Inercia o rapidez

23 de febrero 2026 - 04:40

ALGO que los humanos perseguimos, siendo o no conscientes de ello, desde que nuestro entendimiento se hace mayor de edad hasta que la razón propia de nuestra condición nos abandona, es la certeza.

Enemigo, acérrimo, de lo cierto, es lo confuso. La confusión, irremediablemente, conduce a la desorientación, y esta, también de modo inexorable, a la falta de seguridad que, a su vez y de nuevo, de manera ineluctable, conlleva la angustia. Esa angustia, a la que alguien denominó: ‘vital’, que nos hace sentir como si se disolviese el ‘yo’ que nos hace ser lo que somos; que imbuye la duda en el cotidiano existir; que nos inculca la sensación de continua e insalvable opresión; que nos sumerge, y en ocasiones ahoga, en una temible e insoportable sensación de total desvalimiento.
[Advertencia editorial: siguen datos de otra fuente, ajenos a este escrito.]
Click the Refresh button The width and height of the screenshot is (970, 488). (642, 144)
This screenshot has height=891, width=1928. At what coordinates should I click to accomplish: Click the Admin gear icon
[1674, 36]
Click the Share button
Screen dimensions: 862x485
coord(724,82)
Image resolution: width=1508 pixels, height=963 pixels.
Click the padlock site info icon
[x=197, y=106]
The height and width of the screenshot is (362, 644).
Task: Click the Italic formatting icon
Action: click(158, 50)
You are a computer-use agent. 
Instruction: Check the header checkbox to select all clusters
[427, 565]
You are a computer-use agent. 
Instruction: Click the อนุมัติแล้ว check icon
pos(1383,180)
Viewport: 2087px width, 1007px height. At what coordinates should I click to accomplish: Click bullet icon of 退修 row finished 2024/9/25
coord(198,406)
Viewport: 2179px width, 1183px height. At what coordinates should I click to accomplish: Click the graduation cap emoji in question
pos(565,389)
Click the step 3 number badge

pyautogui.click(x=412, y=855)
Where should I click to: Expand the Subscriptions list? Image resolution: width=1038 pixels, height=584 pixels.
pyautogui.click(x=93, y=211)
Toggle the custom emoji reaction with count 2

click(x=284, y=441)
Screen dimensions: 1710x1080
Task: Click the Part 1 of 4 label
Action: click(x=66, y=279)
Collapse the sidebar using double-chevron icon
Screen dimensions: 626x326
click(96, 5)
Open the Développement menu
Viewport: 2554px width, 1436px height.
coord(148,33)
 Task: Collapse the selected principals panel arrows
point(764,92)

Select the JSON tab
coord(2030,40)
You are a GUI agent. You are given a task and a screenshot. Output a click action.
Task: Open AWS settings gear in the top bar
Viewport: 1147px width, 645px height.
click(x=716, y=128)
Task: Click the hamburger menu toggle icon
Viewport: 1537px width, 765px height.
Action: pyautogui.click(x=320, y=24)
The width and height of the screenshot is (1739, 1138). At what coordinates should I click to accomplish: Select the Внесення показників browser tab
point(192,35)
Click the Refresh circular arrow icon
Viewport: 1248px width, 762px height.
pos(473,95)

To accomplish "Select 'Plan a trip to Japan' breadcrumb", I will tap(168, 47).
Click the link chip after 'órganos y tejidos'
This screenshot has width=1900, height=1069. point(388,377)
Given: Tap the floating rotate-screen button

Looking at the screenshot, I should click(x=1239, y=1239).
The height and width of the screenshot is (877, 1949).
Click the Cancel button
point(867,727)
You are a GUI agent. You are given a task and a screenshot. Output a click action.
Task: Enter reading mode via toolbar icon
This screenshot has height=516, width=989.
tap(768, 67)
El Naphta de ‘La montaña mágica’ (novela de Thomas Mann), creía, y nosotros con él, como muy probable que una de las causas de la confusión que impera en las vidas de los humanos, que nos somete y es causa de intensa y común desolación, es “la desproporción entre la rapidez del espíritu y la terrible pesadez, la lentitud, la resistencia de la materia”.

Somos el resultado de la unión de algo tangible -el cuerpo- con algo que no lo es -la razón. No decimos alma ni espíritu por aquellos que no creen en el uno ni en la otra, pero la razón, como cualidad definitoria y exclusiva, entre los seres vivos, del ser humano, nadie la puede negar-. Unión imprescindible, para llegar a ser lo que somos, pero también de tan compleja y difícil cohesión que convierte el camino para alcanzar ese resultado final, que sería el Homo sapiens, en proyecto, pensamos, que siempre inacabado, nunca concluido, siempre por terminar de ensamblar, nunca por dejar de necesitar un algo más que le lleve hasta la concordia final consigo mismo, hasta la avenencia en la que se sienta no sólo compatible sino necesitado de abrazar el ente que existe en él, con el ser que él es.

El espíritu, o lo que de intangible nos determina, o sea, la razón que poseemos, nos eleva. Lo que nos eleva, nos libera. Lo que libera nos da la oportunidad de poder ser lo que somos. En cambio lo material… pesa. Lo que pesa, lastra, constriñe, limita… Lo que limita… impide.

Ser, como somos, el resultado de la comunión entre lo uno -la razón- y lo otro -el cuerpo-, es destino que, más allá de lo que nuestra libertad pueda llegar a hacer con él -con nuestro destino-, se muestra, antes de llegar a ser, o sea: de nacer, con futuro muy, pero que muy, complicado: lograr la fusión coordinada, amable, eficiente y compatible entre dos entidades, que en apariencia se excluyen pero en esencia se necesitan: cuerpo y razón, de naturaleza tan dispar, es asunto que, con absoluta honestidad pensamos, supera las humanas y limitadas, posibilidades de control.

La voluntad puede llegar a ser de la utilidad que se necesita, pero no siempre cuenta con la fuerza necesaria para vencer la natural incompatibilidad entre lo inmaterial y la materia. La inteligencia, que en mayor o menor grado -este último, tan extendido y abundante, que abruma y llega a ser lo que por normal se tiene, es decir: de condición mediocre, torpe, memo, pigre, cazurro, o necio, de todo un poco, o todo a una vez, que también lo hay- se asienta en los humanos magines, es providencia que, en contra de lo que debiera, va en clamoroso y trágico desuso. Con las angustiosas carencias de esta -la inteligencia- y las preocupantes, pero flagrantes, limitaciones de aquella -la voluntad-, lo presumible es que el mañana, en lo que a la confusión global y generalizada que nos infecta se refiere, sea apocalíptico.

Somos, así es, lo que somos. No es ninguna desgracia, por el contrario, es un evidente privilegio. La dificultad de ensamblar, en buena compaña, cuerpo y alma o espíritu o razón, como mejor les parezca, no es una incompatibilidad que no podamos superar, aunque lo habitual sea no hacerlo.

Nuestra naturaleza es la que es: con inconvenientes, como cualquier otra, pero privilegiada, como pocas. La cuestión es que nosotros tenemos los medios -la razón- para cohesionar lo que en apariencia nos separa: lo inmaterial con lo tangible. Al hacerlo, impediríamos que la indolencia de lo material obstaculice la rapidez de lo intangible.